Directions for this task
If a line in the data holds "computer", copy that line out in full.

╭─ Input data

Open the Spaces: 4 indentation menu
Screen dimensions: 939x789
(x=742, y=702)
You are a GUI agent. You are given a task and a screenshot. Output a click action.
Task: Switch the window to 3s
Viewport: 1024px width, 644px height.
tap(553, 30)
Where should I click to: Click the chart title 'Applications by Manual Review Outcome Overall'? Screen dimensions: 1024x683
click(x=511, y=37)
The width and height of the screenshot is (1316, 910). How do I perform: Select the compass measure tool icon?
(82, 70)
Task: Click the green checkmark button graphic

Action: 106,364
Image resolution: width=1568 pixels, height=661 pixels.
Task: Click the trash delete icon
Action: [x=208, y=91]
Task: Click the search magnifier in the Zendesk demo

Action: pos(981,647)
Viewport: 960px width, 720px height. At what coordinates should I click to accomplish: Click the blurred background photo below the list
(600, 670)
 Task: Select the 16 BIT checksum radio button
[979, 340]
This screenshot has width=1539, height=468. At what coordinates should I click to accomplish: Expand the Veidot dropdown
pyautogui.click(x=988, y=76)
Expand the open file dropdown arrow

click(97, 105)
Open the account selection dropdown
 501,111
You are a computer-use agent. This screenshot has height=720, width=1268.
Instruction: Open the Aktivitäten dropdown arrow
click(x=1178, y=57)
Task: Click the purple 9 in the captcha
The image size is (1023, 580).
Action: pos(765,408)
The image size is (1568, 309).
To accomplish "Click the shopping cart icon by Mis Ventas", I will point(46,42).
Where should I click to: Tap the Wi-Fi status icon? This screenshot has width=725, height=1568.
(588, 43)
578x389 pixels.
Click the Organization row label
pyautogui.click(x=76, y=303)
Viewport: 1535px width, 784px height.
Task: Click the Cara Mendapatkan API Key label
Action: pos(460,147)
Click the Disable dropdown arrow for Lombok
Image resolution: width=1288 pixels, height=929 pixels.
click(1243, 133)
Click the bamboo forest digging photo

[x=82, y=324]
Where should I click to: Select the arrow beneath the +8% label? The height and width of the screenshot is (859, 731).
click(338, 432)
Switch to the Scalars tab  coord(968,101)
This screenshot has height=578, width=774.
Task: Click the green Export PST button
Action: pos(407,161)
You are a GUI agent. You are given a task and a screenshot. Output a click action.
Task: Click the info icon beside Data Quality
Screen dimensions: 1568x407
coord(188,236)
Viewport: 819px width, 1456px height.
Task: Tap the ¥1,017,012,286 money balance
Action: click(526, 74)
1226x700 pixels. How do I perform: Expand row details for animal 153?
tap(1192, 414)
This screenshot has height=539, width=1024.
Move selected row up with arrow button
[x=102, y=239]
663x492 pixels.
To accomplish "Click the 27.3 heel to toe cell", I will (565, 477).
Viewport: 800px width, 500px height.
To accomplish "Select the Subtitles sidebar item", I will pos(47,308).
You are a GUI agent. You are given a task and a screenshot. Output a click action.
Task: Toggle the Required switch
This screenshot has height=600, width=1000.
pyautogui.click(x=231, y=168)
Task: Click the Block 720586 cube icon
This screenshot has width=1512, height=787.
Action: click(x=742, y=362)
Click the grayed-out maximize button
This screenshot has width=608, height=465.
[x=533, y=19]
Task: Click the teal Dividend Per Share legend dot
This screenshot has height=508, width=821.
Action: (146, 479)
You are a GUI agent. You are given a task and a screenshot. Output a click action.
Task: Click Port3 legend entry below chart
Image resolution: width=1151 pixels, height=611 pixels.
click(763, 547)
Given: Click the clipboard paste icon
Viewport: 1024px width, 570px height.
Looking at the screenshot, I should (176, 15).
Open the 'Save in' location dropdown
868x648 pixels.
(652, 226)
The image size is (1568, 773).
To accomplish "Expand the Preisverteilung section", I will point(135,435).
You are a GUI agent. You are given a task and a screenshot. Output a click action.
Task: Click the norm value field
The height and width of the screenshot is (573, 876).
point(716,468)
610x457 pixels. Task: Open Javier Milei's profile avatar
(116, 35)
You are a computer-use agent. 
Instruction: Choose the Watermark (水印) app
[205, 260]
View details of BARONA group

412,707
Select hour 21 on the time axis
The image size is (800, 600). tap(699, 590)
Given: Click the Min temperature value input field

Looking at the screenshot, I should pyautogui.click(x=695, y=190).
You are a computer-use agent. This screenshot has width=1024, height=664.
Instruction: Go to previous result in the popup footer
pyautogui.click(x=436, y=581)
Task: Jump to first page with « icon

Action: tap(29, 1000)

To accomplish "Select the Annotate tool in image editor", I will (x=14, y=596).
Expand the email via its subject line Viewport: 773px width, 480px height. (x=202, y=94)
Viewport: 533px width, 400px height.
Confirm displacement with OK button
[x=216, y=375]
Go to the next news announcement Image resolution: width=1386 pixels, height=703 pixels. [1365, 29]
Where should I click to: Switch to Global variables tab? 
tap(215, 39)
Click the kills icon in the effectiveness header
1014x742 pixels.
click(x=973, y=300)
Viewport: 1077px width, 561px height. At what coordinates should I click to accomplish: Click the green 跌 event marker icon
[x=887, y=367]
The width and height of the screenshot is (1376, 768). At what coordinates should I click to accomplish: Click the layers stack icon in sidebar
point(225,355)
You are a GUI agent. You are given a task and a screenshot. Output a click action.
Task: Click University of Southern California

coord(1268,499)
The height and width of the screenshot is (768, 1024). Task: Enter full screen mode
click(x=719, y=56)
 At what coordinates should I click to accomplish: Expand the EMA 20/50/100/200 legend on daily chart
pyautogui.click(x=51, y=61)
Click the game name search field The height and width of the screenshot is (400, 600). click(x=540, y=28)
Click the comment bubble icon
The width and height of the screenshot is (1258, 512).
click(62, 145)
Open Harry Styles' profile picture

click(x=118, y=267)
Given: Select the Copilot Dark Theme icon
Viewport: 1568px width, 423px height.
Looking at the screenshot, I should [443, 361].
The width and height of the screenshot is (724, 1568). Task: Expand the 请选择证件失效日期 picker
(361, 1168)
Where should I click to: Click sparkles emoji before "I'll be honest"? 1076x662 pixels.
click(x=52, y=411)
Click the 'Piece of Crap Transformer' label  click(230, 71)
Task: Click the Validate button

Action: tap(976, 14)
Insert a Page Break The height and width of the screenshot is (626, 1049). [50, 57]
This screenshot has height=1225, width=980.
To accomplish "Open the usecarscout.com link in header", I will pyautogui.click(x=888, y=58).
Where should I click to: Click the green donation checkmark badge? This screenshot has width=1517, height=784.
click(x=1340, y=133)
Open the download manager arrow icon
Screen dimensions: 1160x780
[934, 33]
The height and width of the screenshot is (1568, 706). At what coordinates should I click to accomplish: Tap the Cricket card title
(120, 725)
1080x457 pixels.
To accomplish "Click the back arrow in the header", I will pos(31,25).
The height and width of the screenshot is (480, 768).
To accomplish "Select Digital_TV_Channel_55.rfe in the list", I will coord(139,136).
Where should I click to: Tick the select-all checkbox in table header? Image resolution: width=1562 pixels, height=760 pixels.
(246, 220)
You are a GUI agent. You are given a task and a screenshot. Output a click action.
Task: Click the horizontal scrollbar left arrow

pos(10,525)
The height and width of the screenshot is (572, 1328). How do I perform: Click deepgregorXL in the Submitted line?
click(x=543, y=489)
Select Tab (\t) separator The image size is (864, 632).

╰─

Output of the task
You are a computer-use agent. This screenshot has height=720, width=1268.
You are a computer-use agent. 
You are a computer-use agent. This screenshot has width=1024, height=664.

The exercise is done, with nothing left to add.